The final major piece for opaque pointer enabling is fixing the calls to mutateCallInst to pass in pointer types to mangleBuiltin correctly. I'm planning to tackle this via the mutator-based approach proposed in #1541. There's a couple of stages to doing this, though: first I need to land the improved demangler support (I should have that patch up shortly), and then the mutator infrastructure, and finally, the actual changes from mutateCallInst to the mutator.

In parallel to that effort, what still remains to be done is porting tests to use opaque pointers instead of typed pointers, as well as fixing regressions that happen when you turn on opaque pointers--there are likely to be quite a few of them! Based on some of my previous test runs in opaque pointer mode, we are likely to be better served by introducing an LLVM opaque type (as proposed in the link at https://github.com/KhronosGroup/SPIRV-LLVM-Translator/issues/1444#issuecomment-1163608262), but I haven't worked out a transition plan for that yet.
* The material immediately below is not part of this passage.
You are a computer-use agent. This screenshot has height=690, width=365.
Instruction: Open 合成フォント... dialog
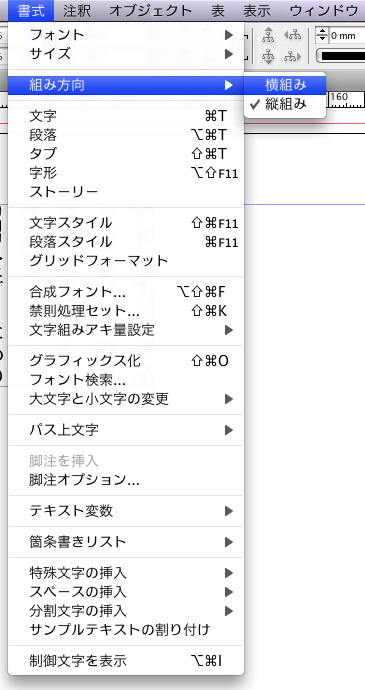point(125,291)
To give that famous quote, this is not the end. It is not even the beginning of the end. But it is, perhaps, the end of the beginning.

aeubanks commented 1 year ago

Any update on this?

jcranmer-intel commented 1 year ago

As of a few weeks ago (sorry for not updating this issue sooner), the code no longer calls getPointerElementType on non-opaque pointers. Many kernels will work when compiled with opaque pointers--I get about a 90% pass rate in the test suites I'm using to gauge progress--but that is still a far cry from "all".

Right now, my focus is on getting opaque types added into LLVM (https://reviews.llvm.org/D135202), which is necessary to fix some of the issues with using the special SPIR-V image and sampler types. Beyond that, there are still a handful of lit tests that fail to work with clang-cl -opaque-pointers that need addressing, and there's a few things that are likely to be generally broken (predominantly the function pointer extension stuff).

svenvh commented 1 year ago

LLVM have clarified the timeline for typed pointer support: https://reviews.llvm.org/D140487

Once release/16.x has been branched, typed pointers on main will no longer be supported (and can be actively broken).

aeubanks commented 1 year ago

typed pointer support is going away in a week, any update now that https://reviews.llvm.org/D135202 landed?

MrSidims commented 1 year ago

@aeubanks there is also an important clang PR https://reviews.llvm.org/D141008 that should be merged for OpenCL types support. And it has the appropriate counterpart here in the translator https://github.com/KhronosGroup/SPIRV-LLVM-Translator/pull/1799

jcranmer-intel commented 1 year ago

Once the things that @MrSidims refers to have landed, I will consider opaque pointer support conceptually complete, but there are still some bugs in opaque pointer support that haven't been fully fixed.

karolherbst commented 1 month ago

fyi, I've opened this PR recently which adds OpBitcast instruction for mismatching pointer argument types if allowed by the callee: https://github.com/KhronosGroup/SPIRV-Tools/pull/5534

So with this, spirvs can be linked regardless of the specific pointer types in imported function signatures.

alan-baker commented 4 weeks ago

FYI, SPV_KHR_untyped_pointers was provisionally released which would allow a more direct translation if supported by the implementation.